Как прочь! Как вон!
Из жизни осень уходила,
Она их больше не винила…
Оставив листьев мёртвых звон.
Метла не мела, а лишь визглевато чиркала по Тротуару своими пересохшими, изломанными прутьями. Рука хозяина с завидным упорством, сжимая черенок, просто вдавливала её в выщербленный, седой асфальт, пытаясь добиться результата, но листья, забившиеся в расщелины, ломались, а при каждом следующем взмахе Метлы их обломки пеплом вылетали из трещин. Картину утраченной взаимности Метлы и Тротуара дополнял едкий, безразличный дым догорающей листвы. Но догорала не листва и даже не осень. Сметали и сжигали любовь.
А когда-то Метла, собранная из тугих, гибких прутьев, каждый из которых источал лесные запахи, с гордой ласковостью смахивала со своего друга Тротуара тёплые осенние листья, шепча при каждом прикосновении к нему: «Ты подиум! Ты мой подиум!» От этих слов, от волнующих, упругих волос своей подруги молодое тело Тротуара выгибалось, вытягивалось струной. Шаги прохожих на его гладкой, почти зеркальной поверхности звучали в тональности любви. Владея искусством великого музыканта, стук каждого шага он преобразовывал в ноты, из которых складывалась музыка. Музыка их отношений. Подиум!.. Её листвою шептал лес. Тысячи лесных тайн сливались в единое вожделение. И каждую осень, разгребая листву, Метла кружилась в ритмах его музыки.

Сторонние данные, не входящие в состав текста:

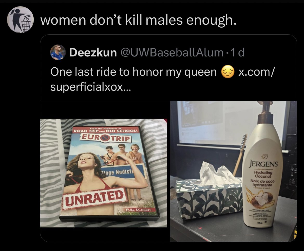
Task: Open the tweet author's trash-bin avatar
Action: (x=20, y=20)
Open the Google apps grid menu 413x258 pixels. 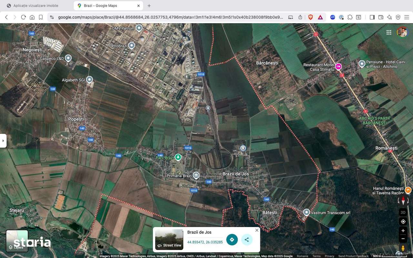(x=388, y=32)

Потом осень стала возвращаться всё чаще и чаще. Первой это заметила Метла, ревниво сбрасывая с Тротуара надоевшую, таявшую от дождей листву. Однажды, в такой же дождливый день, она, изнемогая от усталости, сдирала с него прилипшие листья и вдруг вскрикнула от боли, сломав одну из своих веток. И тут она увидела картину, повергшую её в ужас. Асфальтовое тело её любимого было покрыто множеством трещин, и дождь беспощадно размывал их. Капли, тяжёлые, будто свинцовые, разбивали края выбоин. В них пузырилась вода и струйками вытекала, как кровь из ран. Её друг! Её любовь! Её жизнь!
Прижавшись к нему каждой из своих веточек, она пыталась прикрыть самую большую рану, но не могла. Растерянная, Метла кинулась сметать листву обратно на Тротуар. Мокрая, изломанная, она кидала и кидала её, засыпая раны… «Какой ты глупый! Почему не сказал? Почему молчал? Родной, пусть говорят. Не верь, всё равно ты – подиум! Только я знаю. Только мне судить. Не позволю! Ступить никому не дам! Люблю! Люблю до последнего камушка…»
Но он молчал. Покрытый нескончаемыми потоками воды, зеркальный и гладкий, будто прежде, но молчал… Размокшая, ослабевшая от отчаяния Метла согнулась, словно пала на камни, и прохрипела: «Живи, ну, пожалуйста, живи…» А дождь бил всё сильнее и сильнее. Не пытаясь подняться, она приникла к нему: «Родной…», уже не словами, а лишь теплом своего затухающего дыхания, пытаясь согреть уютом последних минут. Их сердца всегда стучали рядом – в такт жизни, а сейчас тихое биение сердец сходило на нет – в такт смерти.
А дождь всё шёл, ручьями вынося былое счастье, превращая в груду мусора камни и жалкие, куцые ветки – всё, что осталось от Тротуара и Метлы. К утру дождь перестал. Подсохло. Хозяин вышел из дому, поднял метлу, даже не задумываясь, почему она здесь и в таком состоянии, и бросил в сарай, как хлам. Может, на что сгодится.
Оно так и произошло – сгодилась. Хозяин человек пожилой, одинокий, за новой метлой надо в лес идти, а годы уже не те, но он любит порядок. Поэтому хозяин опять достал метлу из сарая, повертел, махнул рукой (мол, как-нибудь), да и вышел за калитку, где раньше был тротуар; сейчас люди обходят его – от асфальта остались отдельные островки, о них только спотыкаться, а листвы вон сколько с деревьев насыпало.
…Метла не мела, а лишь визглевато чиркала. С каждым новым движением высыпались оставшиеся прутья. Кое-как смёл хозяин листву в кучу, поджёг, да и метлу туда же – в костёр… Без надобности теперь.